Alden Nowlan repose au cimetière de Forest Hill, à Fredericton, dans le « Berceau des poètes », aux-côtés de Bliss Carman, Francis Joseph Sherman et Sir Charles Roberts. L’on imagine très bien les conversations qu’ils pourraient tenir ou le vent traverser les arbres en fin d’après-midi et murmurer de feuilles en feuilles ces quelques vers à la simplicité désarmante :
« It’s what we all want, in the end,
Not to be worshipped, not to be admired,
Not to be famous, not to be feared,
Not even to be loved, but simply held. »
Lui-même né dans le compté de Hants, le compositeur Pete Johnston – dont The Songs Which Are est le second album publié sous l’alter ego Stranger Still (en référence à la chanson de Peter Hammill – cofondateur de Van der Graaf Generator ?) – explore ses racines rurales à travers l’œuvre d’Alden Nowlan, qu’il met en musique avec ses amis chanteurs Mim Adams et Randi Helmers, accompagnés à la contrebasse par Rob Clutton et à l’orgue par Andrew Killawee.
S’ensuivent onze titres au charme suranné, combinant minimalisme, musique folklorique canadienne, contrepoint médiéval et rock progressif, édités par All-Set !, label de Toronto au copieux catalogue expérimental (The Mike Smith Company, Aurochs, Ali Berkok).
La production aérée de The Songs Which Are laisse le champ libre aux vocalises claires et précises, à la tierce ou en canon, de ses interprètes, sur lit de guitares acoustiques arpégées et de motifs baroques, en témoigne la munificence bourdonnante et apaisée d’un I, Icarius qui jamais ne se brûle les ailes, comme si Stereolab avait décidé d’enregistrer dans son grenier, à lumière d’une chandelle.

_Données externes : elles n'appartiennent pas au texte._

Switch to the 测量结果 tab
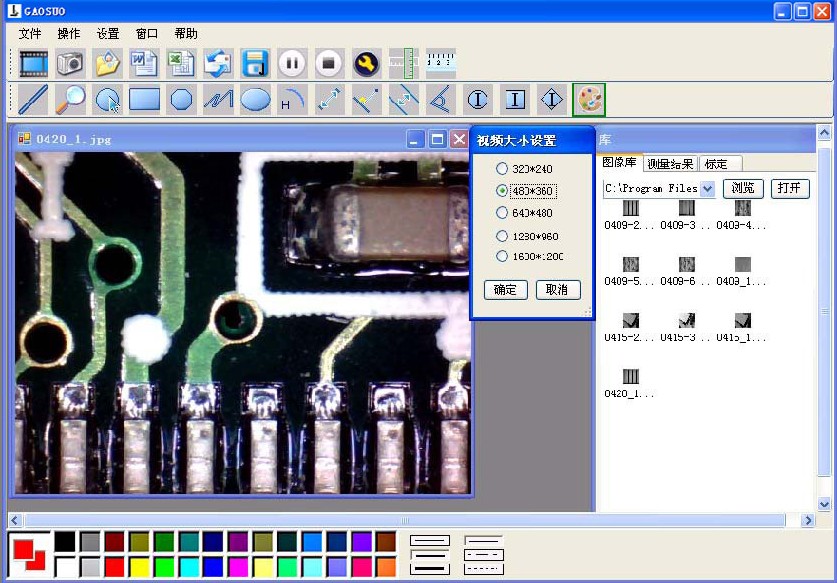 [670, 164]
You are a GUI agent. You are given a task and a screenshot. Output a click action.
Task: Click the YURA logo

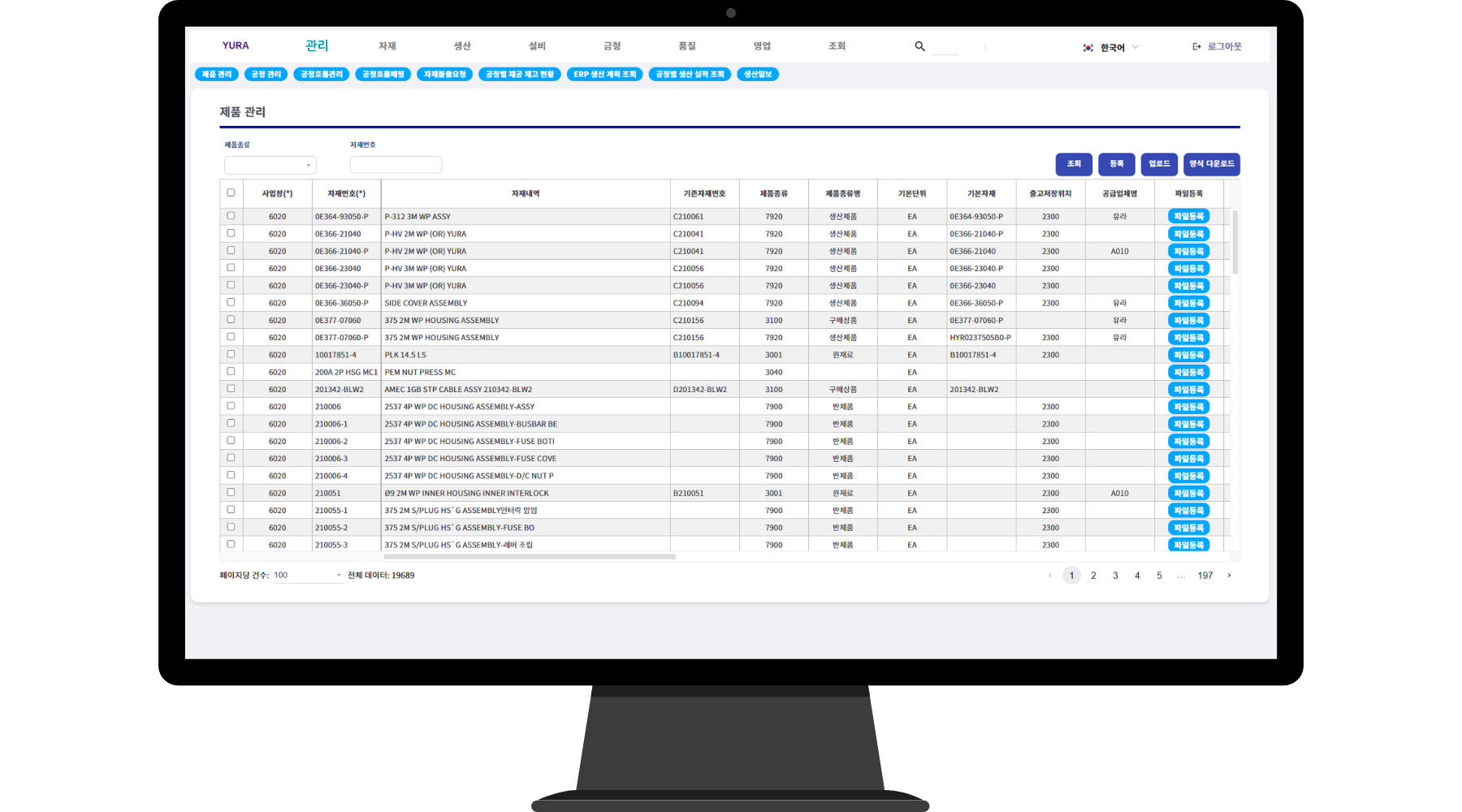click(236, 45)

Sur le si beau, si pur et si lent A Dog Barking At Night, on croirait entendre Mimi Parker, autant dire que même si l’on en a le souffle coupé, ça fait dresser les poils. Il faudra bien le banjo echevelé de Sparrow Come In My Door pour nous sortir de notre torpeur mélancolique.

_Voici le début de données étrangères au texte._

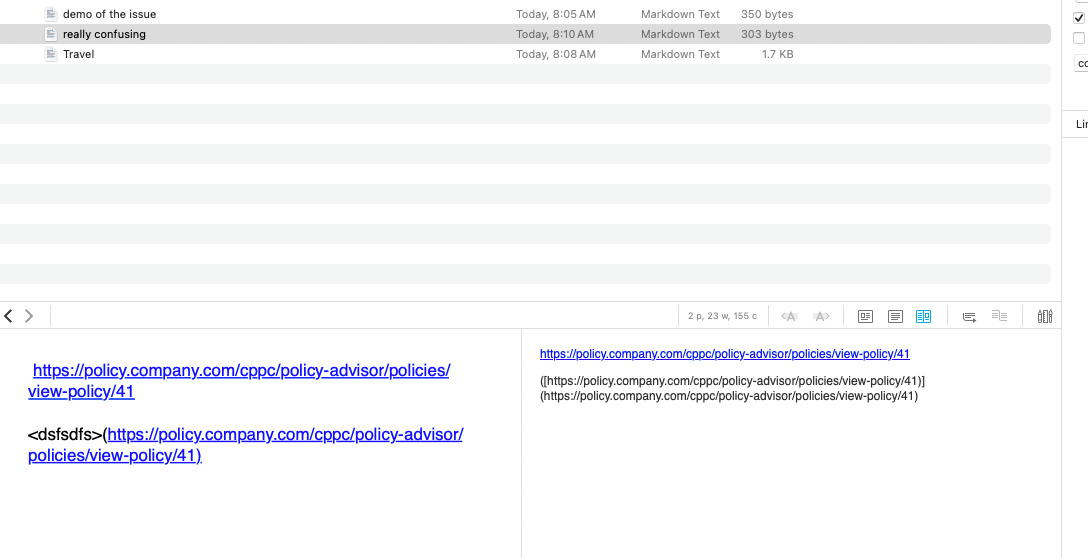The width and height of the screenshot is (1088, 558).
Task: Click the forward navigation chevron
Action: click(x=29, y=316)
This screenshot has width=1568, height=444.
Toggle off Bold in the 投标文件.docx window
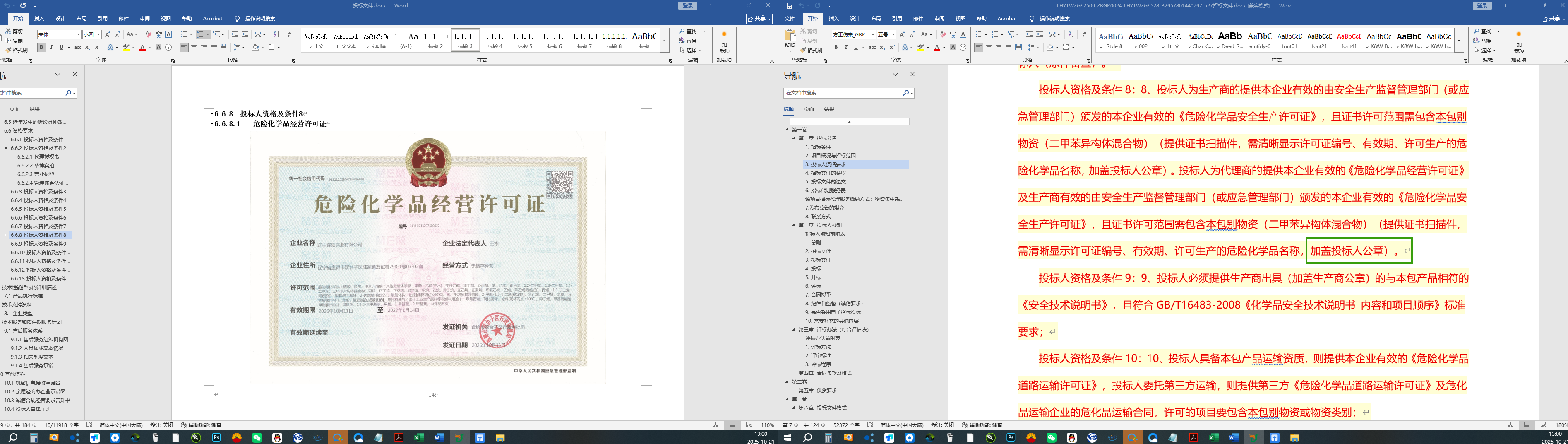coord(41,48)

L’exigence du nouvel album de Stranger Still, aux atmosphères contrastées malgré sa pertinente homogénéité, réside avant tout dans la qualité de sa confection, quand en elles-mêmes les chansons, puisant dans les registres passés, restent très accessibles tant elles savent doser leurs effets : l’on en ressort purifié, comme après une longue et méditative promenade dans la nature, et pour le Parisien que je suis, en ce dimanche un peu gris, c’est inestimable.